Diffusion in general is the interpenetration between two and more substances without any chemical reaction. Diffusion
causes the flow rate at which matter moves across a unit area. It is sensitive to the temperature and the viscosity of the medium wherein it occurres. Diffusion
of liquid into another, the transfer of heat or electricity from one point in
space to another, they all are examples of “fluxes” induced by “forces”. These
forces
are gradients of
concentration, differences in temperature, or electrical potential, respectively. For details see Cussler 1997, Kleeman 1920 and Reid et al. 1977. Berthollet
(1803) was the first, who pointed out the analogy between heat flow and
diffusion, when he discussed the mechanism of the dissolution of a salt crystal
in water: “The crystal dissolves, and the removal of the dissolved solute from
its surface may involve pure diffusion, occuring without visible movement of
the solution at a whole, and, in addition, a macroscopic flow of the denser
parts of the solution relative to the lighter parts. Similarly, heat flow by
conduction may be accom- panied by convection;” (cited by Tyrrell 1961).
Fourier
(1822) found that in the case of heat
conduction the flow of heat is in linear relationship to the gradient of
temperature. Five years later it has been shown by Ohm that the electric
current flowing in a conductor was linear to the potential difference between
the ends of the conductor. A simple linear function dominates both flow of heat
and electricity. It was Fick (1855) who assumed upon Berthollet’s analogy that
the force responsible for diffusion is the gradient of concentration, and he
formulated the first and second law of diffusion. This linear
relationship is given by the differential equation (in a one-dimensional
system) J = - (constant) df/dx.
J
represents the transport or flow of heat, matter or electricity in direction x
perpendicular across a reference plane of unity, df/dx is the corresponding
“force” namely gradient of temperature, concentration of dissolved molecules or electrical potential.

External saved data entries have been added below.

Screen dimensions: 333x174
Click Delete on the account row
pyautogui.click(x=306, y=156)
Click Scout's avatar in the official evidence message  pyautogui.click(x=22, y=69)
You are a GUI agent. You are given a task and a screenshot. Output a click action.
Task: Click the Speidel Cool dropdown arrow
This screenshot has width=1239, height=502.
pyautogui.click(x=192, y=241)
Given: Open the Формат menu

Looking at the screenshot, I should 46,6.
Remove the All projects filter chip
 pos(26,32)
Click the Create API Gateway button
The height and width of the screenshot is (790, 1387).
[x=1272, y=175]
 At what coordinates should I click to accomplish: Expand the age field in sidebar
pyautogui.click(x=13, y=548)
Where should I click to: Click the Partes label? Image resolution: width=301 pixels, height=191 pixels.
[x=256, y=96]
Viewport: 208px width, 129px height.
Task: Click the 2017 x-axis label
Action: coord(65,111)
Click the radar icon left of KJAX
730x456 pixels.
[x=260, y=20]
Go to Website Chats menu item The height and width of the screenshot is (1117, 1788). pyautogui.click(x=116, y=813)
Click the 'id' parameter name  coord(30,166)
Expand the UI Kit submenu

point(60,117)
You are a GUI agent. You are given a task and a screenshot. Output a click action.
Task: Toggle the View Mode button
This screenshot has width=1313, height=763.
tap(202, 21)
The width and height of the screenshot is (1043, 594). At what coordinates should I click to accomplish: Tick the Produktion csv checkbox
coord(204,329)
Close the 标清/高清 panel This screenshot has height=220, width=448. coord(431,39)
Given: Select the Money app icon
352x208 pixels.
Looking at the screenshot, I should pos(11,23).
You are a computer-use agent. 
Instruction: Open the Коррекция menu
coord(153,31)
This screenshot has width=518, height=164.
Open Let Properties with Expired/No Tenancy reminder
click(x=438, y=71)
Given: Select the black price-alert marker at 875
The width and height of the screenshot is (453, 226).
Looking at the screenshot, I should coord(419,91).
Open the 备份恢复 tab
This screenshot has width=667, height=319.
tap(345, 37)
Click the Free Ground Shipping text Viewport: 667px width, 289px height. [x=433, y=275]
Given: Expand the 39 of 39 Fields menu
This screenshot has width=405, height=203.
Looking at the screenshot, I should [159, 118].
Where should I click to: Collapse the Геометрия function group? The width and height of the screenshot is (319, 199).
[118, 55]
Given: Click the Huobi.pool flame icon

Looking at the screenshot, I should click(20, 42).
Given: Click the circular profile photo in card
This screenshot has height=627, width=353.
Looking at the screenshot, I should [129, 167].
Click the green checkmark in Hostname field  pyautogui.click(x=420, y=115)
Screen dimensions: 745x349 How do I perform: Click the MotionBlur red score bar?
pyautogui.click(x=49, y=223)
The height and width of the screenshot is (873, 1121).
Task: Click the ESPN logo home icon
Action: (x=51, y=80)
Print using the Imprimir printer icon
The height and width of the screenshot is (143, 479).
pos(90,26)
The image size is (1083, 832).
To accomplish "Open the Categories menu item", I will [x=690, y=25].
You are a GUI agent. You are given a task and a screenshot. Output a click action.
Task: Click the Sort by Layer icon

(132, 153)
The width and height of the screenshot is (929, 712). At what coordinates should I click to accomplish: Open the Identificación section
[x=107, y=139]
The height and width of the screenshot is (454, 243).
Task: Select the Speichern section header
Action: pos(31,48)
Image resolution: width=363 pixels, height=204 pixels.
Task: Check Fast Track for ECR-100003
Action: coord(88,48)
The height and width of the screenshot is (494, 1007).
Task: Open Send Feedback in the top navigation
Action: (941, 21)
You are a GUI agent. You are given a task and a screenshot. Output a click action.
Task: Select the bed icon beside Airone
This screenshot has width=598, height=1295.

And so the flow of heat, molecules and electricity can be written as
J = - k dT / dx (Fourier’s Law) J = - D dC / dx (Fick’s Law)
J = - κ dΨ / dx (Ohm’s Law)
where T, C
and ψ are temperature, concentration and electrical potential, respectively.
and k, D and κ are the corresponding coefficients.
If the
conductor is a uniform bar of lenght L with a cross-section of unity across which
a constant potential (-ΔΨ) is applied than Ohm’s law looks like
I = (- κ/L) (-ΔΨ) = ΔΨ / R,
where R is called the
electrical resistance regulating the electrical current I caused by the
electrical potential ΔΨ.
This
is one of the most frequently used equations on earth.
Coming back
to diffusion of molecules or larger particles it should be mentioned that two
men have been pioneers in this field: Thomas Graham and Adolf Fick. Graham (1829, 1833)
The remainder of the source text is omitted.